Jahanzeb Hussain 05 November 2012
Hajj is one of the five pillars of Islam and is obligatory upon all those Muslims who are physically fit and financially endowed to make a journey to Makkah at least once in their lifetime. While I have never been able to see Hajj to be anything beyond a mere ritual, I am aware that this journey could be of a great deal of importance when it comes to the spirituality of a believer.
Every person has their own temperament and how Hajj might effect that temperament varies from person to person. Despite this, I still do not see Hajj as anything more than a ritual which is merely physical, or is at least treated as just a physical practice without any connection to the realm of spirituality or to a deeper understanding of self and existence.

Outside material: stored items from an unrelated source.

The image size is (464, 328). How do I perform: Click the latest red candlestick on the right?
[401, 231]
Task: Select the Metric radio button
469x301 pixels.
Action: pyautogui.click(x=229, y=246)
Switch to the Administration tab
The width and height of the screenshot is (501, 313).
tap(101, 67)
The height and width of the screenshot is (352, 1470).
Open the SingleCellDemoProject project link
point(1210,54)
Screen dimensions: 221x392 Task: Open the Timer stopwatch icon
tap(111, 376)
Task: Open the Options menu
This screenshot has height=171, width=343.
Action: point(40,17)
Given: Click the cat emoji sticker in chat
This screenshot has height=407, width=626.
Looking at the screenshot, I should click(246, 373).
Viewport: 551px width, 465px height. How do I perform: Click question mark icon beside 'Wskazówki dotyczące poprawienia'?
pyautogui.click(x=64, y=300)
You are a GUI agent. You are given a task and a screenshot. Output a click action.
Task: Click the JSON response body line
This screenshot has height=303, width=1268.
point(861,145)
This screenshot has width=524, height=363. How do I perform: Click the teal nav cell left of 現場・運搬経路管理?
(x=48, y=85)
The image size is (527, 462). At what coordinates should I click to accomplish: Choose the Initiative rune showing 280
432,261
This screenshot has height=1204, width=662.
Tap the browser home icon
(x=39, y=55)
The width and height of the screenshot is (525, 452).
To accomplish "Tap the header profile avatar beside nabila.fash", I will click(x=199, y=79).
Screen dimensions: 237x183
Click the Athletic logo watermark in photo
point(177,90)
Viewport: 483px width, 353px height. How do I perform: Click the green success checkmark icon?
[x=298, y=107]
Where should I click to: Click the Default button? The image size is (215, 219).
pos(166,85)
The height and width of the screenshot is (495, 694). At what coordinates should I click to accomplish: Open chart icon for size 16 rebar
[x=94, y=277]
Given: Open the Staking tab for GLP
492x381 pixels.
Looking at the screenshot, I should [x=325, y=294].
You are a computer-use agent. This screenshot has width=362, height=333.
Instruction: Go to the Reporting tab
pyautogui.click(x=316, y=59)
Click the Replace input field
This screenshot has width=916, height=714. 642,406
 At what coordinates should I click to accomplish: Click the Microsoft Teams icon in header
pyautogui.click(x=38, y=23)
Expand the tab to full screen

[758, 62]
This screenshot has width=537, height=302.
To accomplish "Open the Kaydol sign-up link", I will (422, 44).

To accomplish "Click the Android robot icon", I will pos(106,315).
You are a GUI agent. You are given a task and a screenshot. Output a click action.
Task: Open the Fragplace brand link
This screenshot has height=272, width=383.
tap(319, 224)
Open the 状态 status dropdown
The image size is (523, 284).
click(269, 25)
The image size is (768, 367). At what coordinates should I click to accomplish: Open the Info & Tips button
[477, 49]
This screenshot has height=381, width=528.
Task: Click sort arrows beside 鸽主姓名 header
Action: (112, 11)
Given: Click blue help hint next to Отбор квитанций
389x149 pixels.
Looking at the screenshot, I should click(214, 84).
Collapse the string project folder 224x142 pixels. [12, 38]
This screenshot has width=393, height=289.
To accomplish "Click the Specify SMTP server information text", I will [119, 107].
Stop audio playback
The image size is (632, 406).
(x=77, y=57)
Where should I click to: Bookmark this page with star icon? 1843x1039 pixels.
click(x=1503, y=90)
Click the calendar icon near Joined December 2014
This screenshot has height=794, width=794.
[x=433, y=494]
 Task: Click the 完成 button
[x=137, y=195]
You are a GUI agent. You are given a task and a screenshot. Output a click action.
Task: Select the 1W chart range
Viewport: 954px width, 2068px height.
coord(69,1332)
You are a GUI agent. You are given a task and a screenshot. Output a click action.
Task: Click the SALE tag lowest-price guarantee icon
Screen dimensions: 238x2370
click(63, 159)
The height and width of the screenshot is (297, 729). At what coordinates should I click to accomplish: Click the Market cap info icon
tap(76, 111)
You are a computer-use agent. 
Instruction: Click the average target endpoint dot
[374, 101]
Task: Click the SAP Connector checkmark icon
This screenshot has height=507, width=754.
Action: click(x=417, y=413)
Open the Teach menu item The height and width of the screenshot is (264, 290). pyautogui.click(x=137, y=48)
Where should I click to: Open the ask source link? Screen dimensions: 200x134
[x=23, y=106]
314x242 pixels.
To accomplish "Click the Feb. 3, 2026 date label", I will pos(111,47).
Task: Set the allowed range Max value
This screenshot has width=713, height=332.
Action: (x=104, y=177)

Like every other Islamic pillar of faith, Hajj has also become a formality of the physical practice of religion and rests on no appreciation of religion beyond that. Thus, as I have witnessed in real life, you can wake up in the morning and go to your office which happens to be in some government ministry or service and demand bribes so that the paperwork which is submitted by some working person to have for example water connection to his house can move on. Then you can take an afternoon break and go for daily prayers. In fact, you might also be fasting during the month of Ramadan while you are busy with that work routine.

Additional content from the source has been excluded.